*Records:*
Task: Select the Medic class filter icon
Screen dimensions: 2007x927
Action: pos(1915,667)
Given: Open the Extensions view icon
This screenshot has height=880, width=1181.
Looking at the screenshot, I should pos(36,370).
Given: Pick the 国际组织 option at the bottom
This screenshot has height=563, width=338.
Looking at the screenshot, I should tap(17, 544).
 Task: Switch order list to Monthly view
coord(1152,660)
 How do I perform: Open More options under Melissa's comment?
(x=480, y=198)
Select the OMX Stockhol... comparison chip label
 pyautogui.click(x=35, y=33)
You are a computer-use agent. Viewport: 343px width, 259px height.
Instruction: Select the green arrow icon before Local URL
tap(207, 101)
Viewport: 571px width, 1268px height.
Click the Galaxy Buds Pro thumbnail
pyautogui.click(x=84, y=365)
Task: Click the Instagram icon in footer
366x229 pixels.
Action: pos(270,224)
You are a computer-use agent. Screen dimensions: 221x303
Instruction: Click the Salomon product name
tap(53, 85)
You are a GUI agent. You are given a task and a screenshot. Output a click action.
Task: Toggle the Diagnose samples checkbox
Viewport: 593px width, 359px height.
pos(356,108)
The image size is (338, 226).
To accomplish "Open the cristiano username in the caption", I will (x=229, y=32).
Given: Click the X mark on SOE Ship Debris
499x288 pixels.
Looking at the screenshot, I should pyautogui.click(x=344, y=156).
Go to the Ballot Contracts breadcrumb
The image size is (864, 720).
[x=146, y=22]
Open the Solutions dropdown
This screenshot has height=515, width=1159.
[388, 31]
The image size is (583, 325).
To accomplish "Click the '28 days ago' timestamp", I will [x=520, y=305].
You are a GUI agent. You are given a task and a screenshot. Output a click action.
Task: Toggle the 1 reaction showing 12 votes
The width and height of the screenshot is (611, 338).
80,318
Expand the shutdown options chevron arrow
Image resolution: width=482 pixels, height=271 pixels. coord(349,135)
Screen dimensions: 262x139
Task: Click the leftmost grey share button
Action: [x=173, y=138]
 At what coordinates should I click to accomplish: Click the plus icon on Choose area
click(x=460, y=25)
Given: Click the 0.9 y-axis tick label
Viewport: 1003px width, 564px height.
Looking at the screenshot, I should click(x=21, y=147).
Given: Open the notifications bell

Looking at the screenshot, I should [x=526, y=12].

*Directions for this task:*
For this exercise, set down all of the entries again word for word.

*Completed exercise:*
Task: Select the Medic class filter icon
Screen dimensions: 2007x927
Action: pos(1915,667)
Given: Open the Extensions view icon
This screenshot has height=880, width=1181.
Looking at the screenshot, I should pos(36,370).
Given: Pick the 国际组织 option at the bottom
This screenshot has height=563, width=338.
Looking at the screenshot, I should tap(17, 544).
 Task: Switch order list to Monthly view
coord(1152,660)
 How do I perform: Open More options under Melissa's comment?
(x=480, y=198)
Select the OMX Stockhol... comparison chip label
 pyautogui.click(x=35, y=33)
You are a computer-use agent. Viewport: 343px width, 259px height.
Instruction: Select the green arrow icon before Local URL
tap(207, 101)
Viewport: 571px width, 1268px height.
Click the Galaxy Buds Pro thumbnail
pyautogui.click(x=84, y=365)
Task: Click the Instagram icon in footer
366x229 pixels.
Action: pos(270,224)
You are a computer-use agent. Screen dimensions: 221x303
Instruction: Click the Salomon product name
tap(53, 85)
You are a GUI agent. You are given a task and a screenshot. Output a click action.
Task: Toggle the Diagnose samples checkbox
Viewport: 593px width, 359px height.
pos(356,108)
The image size is (338, 226).
To accomplish "Open the cristiano username in the caption", I will (x=229, y=32).
Given: Click the X mark on SOE Ship Debris
499x288 pixels.
Looking at the screenshot, I should pyautogui.click(x=344, y=156).
Go to the Ballot Contracts breadcrumb
The image size is (864, 720).
[x=146, y=22]
Open the Solutions dropdown
This screenshot has height=515, width=1159.
[388, 31]
The image size is (583, 325).
To accomplish "Click the '28 days ago' timestamp", I will [x=520, y=305].
You are a GUI agent. You are given a task and a screenshot. Output a click action.
Task: Toggle the 1 reaction showing 12 votes
The width and height of the screenshot is (611, 338).
80,318
Expand the shutdown options chevron arrow
Image resolution: width=482 pixels, height=271 pixels. coord(349,135)
Screen dimensions: 262x139
Task: Click the leftmost grey share button
Action: [x=173, y=138]
 At what coordinates should I click to accomplish: Click the plus icon on Choose area
click(x=460, y=25)
Given: Click the 0.9 y-axis tick label
Viewport: 1003px width, 564px height.
Looking at the screenshot, I should click(x=21, y=147).
Given: Open the notifications bell

Looking at the screenshot, I should [x=526, y=12].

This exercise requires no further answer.